The Constitution of Zimbabwe is the supreme law of Zimbabwe. The independence constitution of 1980 was the result of the 1979 Lancaster House Agreement and is sometimes called the Lancaster Constitution. A proposed constitution, drafted by a  constitutional convention, was defeated by a constitutional referendum during 2000.

In practice, the 2008 power-sharing deal provided the structure for much of the government.  The three political parties in Zimbabwe, ZANU-PF, MDC-T and MDC-N negotiated a new proposed constitution after a constitutional outreach program.  The new constitution was approved in the referendum of 16 March 2013. The parliament approved it on 9 May 2013. Some of the new constitution's clauses do not take effect for 10 years.

Presidential succession
Sch 6, par 14 of the Constitution states: -
"Special provision for election and tenure of first President and appointment of Vice-Presidents"
"...[C]andidates for election as President do not nominate persons ... to stand for election as Vice-Presidents."
"Without delay the person elected as President ... must appoint not more than two Vice-Presidents, who hold office at his or her pleasure." - in other words, the President can dismiss the Vice-Presidents.

::::

TASK LIST:
1 - According to the Zimbabwe constitution text, on what date was the new constitution approved in a referendum?
2 - Please retype the stretch of the Zimbabwe constitution text from "In practice, the" through "for 10 years.".

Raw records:
::::

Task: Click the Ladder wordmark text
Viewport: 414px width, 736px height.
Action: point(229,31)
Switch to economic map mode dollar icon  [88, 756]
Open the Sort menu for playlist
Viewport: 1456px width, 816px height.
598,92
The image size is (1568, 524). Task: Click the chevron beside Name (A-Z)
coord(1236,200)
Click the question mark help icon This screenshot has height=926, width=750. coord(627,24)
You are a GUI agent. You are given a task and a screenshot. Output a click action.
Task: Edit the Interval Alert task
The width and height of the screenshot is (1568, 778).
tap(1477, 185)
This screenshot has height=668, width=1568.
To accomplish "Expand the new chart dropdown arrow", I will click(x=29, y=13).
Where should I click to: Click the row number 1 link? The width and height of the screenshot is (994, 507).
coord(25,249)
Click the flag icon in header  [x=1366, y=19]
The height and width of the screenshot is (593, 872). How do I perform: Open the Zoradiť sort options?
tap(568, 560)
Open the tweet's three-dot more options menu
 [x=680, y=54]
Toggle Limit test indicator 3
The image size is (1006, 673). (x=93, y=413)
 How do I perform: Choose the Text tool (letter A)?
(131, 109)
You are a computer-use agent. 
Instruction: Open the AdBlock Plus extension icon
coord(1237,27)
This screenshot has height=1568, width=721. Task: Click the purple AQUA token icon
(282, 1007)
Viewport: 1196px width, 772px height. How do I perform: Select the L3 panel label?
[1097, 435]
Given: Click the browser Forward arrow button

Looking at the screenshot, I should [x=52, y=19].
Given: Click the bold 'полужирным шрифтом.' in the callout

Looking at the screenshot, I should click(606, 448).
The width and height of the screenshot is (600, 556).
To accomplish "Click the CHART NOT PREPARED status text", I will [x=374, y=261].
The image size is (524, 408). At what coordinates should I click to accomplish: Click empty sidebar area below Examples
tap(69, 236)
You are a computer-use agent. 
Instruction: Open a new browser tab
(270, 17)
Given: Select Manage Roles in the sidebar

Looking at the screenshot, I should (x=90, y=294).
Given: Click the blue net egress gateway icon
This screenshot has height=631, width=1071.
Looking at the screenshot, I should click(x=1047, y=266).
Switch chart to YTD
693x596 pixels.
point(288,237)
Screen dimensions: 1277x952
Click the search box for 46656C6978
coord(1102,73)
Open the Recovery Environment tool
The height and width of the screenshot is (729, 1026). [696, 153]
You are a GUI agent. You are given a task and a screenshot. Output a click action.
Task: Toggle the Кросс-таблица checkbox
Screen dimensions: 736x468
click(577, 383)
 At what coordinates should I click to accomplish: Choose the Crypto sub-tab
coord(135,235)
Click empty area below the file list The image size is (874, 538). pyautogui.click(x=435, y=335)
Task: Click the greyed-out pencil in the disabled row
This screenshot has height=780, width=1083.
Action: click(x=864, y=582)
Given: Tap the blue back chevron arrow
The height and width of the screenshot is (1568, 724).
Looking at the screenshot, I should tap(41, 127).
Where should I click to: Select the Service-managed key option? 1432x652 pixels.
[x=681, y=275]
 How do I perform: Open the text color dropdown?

::::

ANSWERS TO THE EXERCISE:
1 - 16 March 2013

2 -
In practice, the 2008 power-sharing deal provided the structure for much of the government.  The three political parties in Zimbabwe, ZANU-PF, MDC-T and MDC-N negotiated a new proposed constitution after a constitutional outreach program.  The new constitution was approved in the referendum of 16 March 2013. The parliament approved it on 9 May 2013. Some of the new constitution's clauses do not take effect for 10 years.